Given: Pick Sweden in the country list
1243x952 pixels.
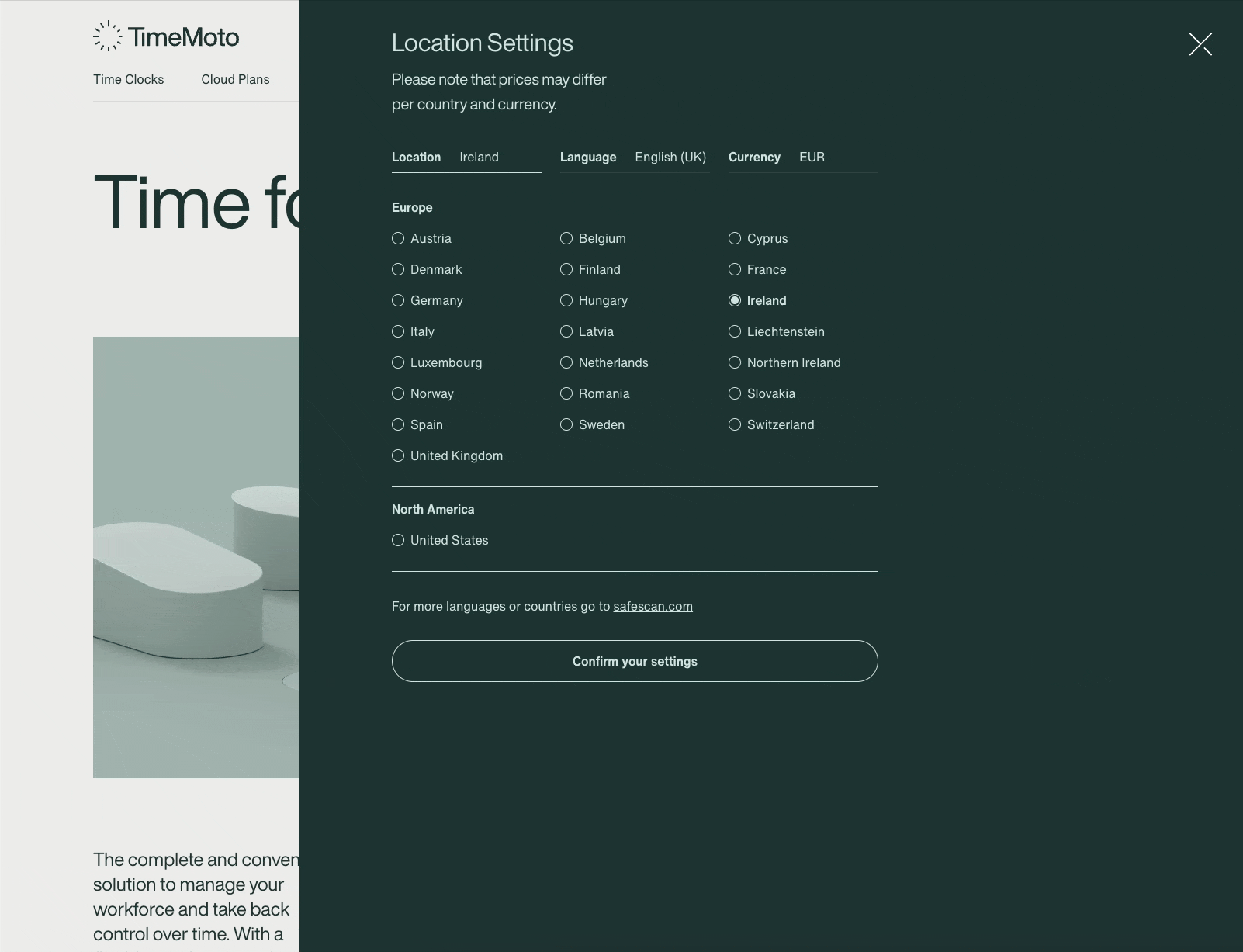Looking at the screenshot, I should coord(567,425).
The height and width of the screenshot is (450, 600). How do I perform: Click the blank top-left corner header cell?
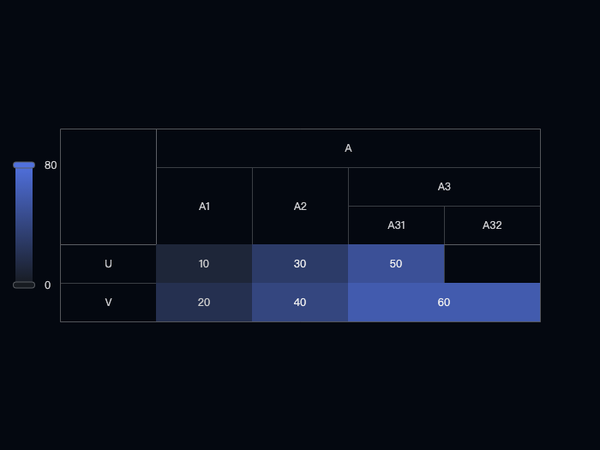click(108, 187)
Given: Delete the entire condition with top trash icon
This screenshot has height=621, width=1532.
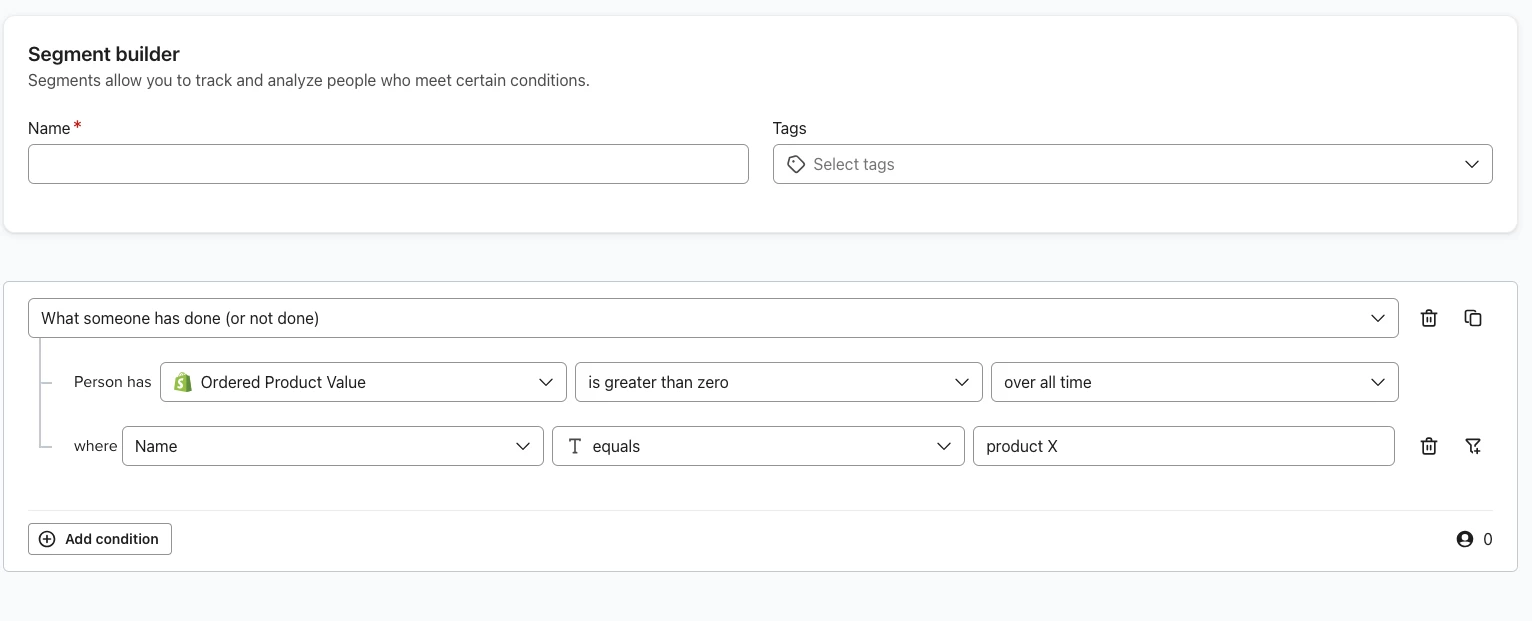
----------
● What you have to do: Copy all of the material above word for word, leaving out the pictures.

● Solution to this exercise:
Given: Pick Sweden in the country list
1243x952 pixels.
Looking at the screenshot, I should coord(567,425).
The height and width of the screenshot is (450, 600). How do I perform: Click the blank top-left corner header cell?
click(108, 187)
Given: Delete the entire condition with top trash icon
This screenshot has height=621, width=1532.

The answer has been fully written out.